Now QUALCOMM asserts that they are NOT using any Nokia claims or any patents. I hope they can back that up in court without looking as though they were adding lying to their use of Nokia patents. Nokia will be interested in showing that QUALCOMM has very dirty, filthy hands, and is using Nokia's patents, doing so deliberately, and lied in public that they were not doing so, with a view to misleading investors and to get away with unlicensed use of said patents, with the view of avoiding triple damages by pretending that they didn't know they were abusing Nokian's property.
So far, given QCOM's recent legal failures, I am not confident that QUALCOMM is quite as pure as the driven snow and as clean as a whistle as it would be nice to believe.
Imagine the triple whammy if triple damages were awarded to Nokia for one breach of one patent by QCOM and that because of QCOM's dirty hands, the licence agreements are void and Nokia has no obligation to pay QCOM because QCOM had dirty hands. Maybe that's not the way the law works, nor juries, nor judges, but I wouldn't bet my life on that.
I have seen the result with Texaco when "big" companies get over-full of their own importance and "little" judges put them on the legal straight and narrow. I have no information on which patents Nokia thinks QCOM is using. But I'm sure they'll be explaining just which ones they are to a judge and jury.
QUALCOMM will have to show that not only are they NOT using any Nokia patents. If they can't show that, they will have to show they didn't know they were, which would be a pretty big ask given the amount of legal crossfire in the patent realm, or reasonably suspect they were. Also, that their denial that they were wasn't just flim flam to escape the consequences of their breach of Nokia's rights.
If they know that they are in breach of some Nokia claim of some patent, it is not a good position.
I don't know how the legal system works, but it would be pretty bad if Nokia as a consequence could use the disputed patents in the agreement, which hasn't expired because terms of it are still running, such as the renewal option, which means the whole thing is still running, but QUALCOMM couldn't. I think I have read such a case somewhere which QUALCOMM was involved with perhaps.
Imagine the legal situation if QCOM was now the $1 trillion behemoth I'd imagined, with handsets, infrastructure, ASICs, software, Leap Wireless International [note the "international"], Globalstar, BREW, Wireless Knowledge, Wingcast, Vesper, Pegaso, Eudora, 724 Solutions, PayPal all bundled and tied into one monstrous package across the mobile cyberspace realm.

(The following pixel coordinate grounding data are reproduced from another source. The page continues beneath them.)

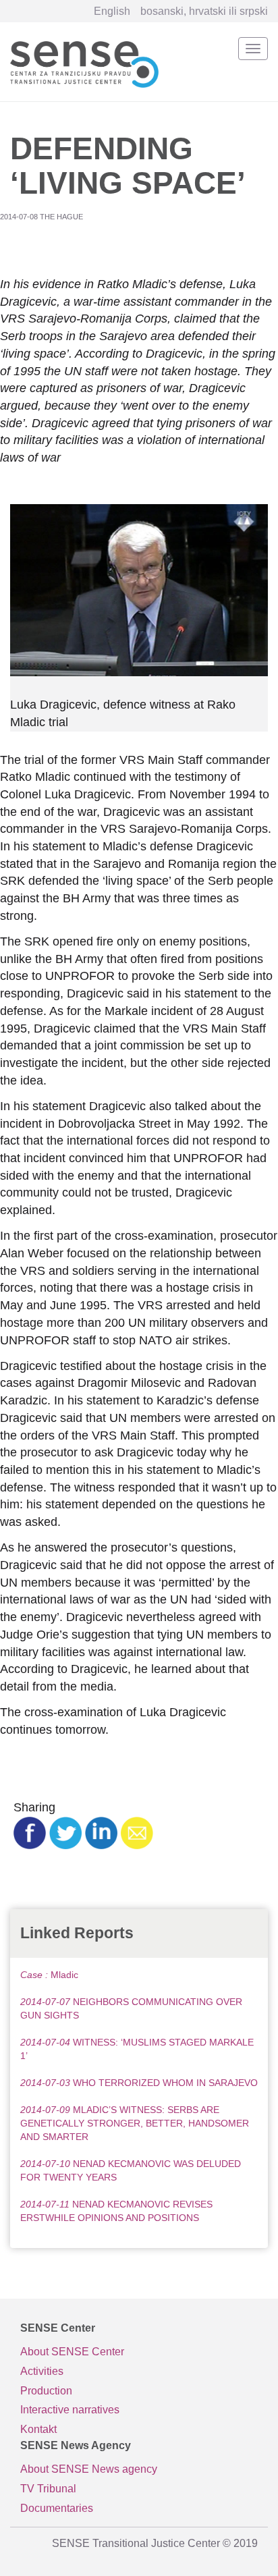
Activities (41, 2371)
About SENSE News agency (88, 2469)
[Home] (84, 62)
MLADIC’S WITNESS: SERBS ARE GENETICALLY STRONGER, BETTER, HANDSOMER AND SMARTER (134, 2123)
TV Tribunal (48, 2488)
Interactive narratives (69, 2409)
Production (46, 2390)
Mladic (49, 1974)
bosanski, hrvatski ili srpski (204, 11)
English (112, 11)
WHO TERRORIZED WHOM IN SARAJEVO (139, 2082)
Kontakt (38, 2429)
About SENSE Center (72, 2351)
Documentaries (56, 2508)
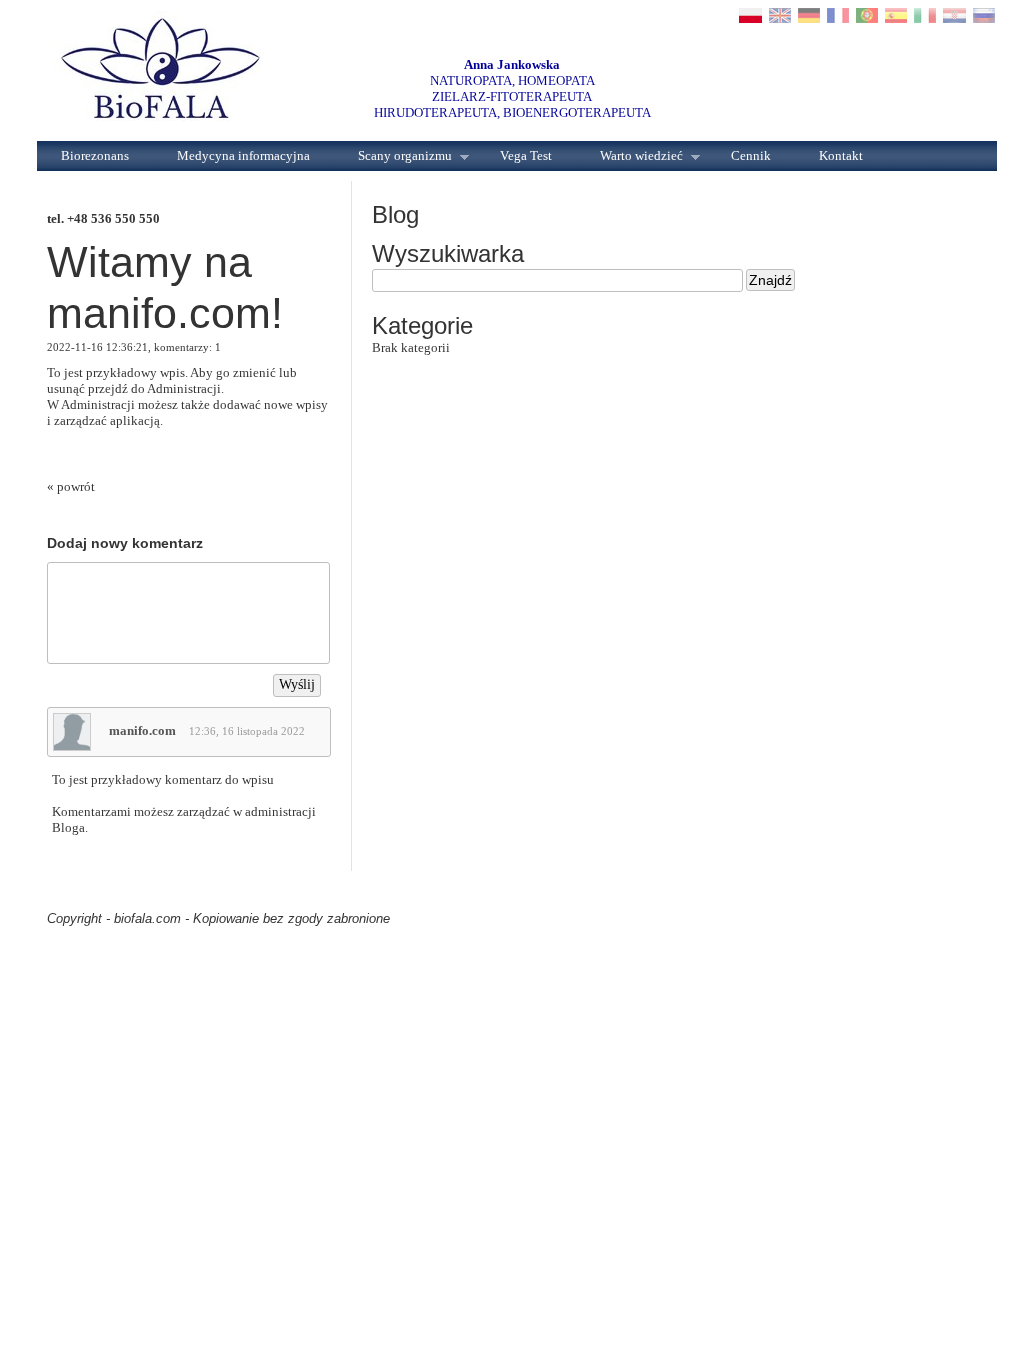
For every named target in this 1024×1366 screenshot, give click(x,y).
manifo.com (142, 730)
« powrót (71, 486)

Intel does ASICs Microsoft does operating systems and software IBM did boxes Cisco does infrastructure JDS Uniphase did fibre [the glass interface] Google does email [Eudora's replacement] Federal Reserve does money Vodafone does phone service providing
Imagine QUALCOMM replacing all that in one monster company and making it mobile.
I think our legal problems would have been serious. So would the profits, so would the market capitalisation.
We have whittled those opportunities down to a pale shadow of the possibilities. Now, we are talking about cutting our royalties further to ingratiate ourselves with the slimeball Hagfish Guild.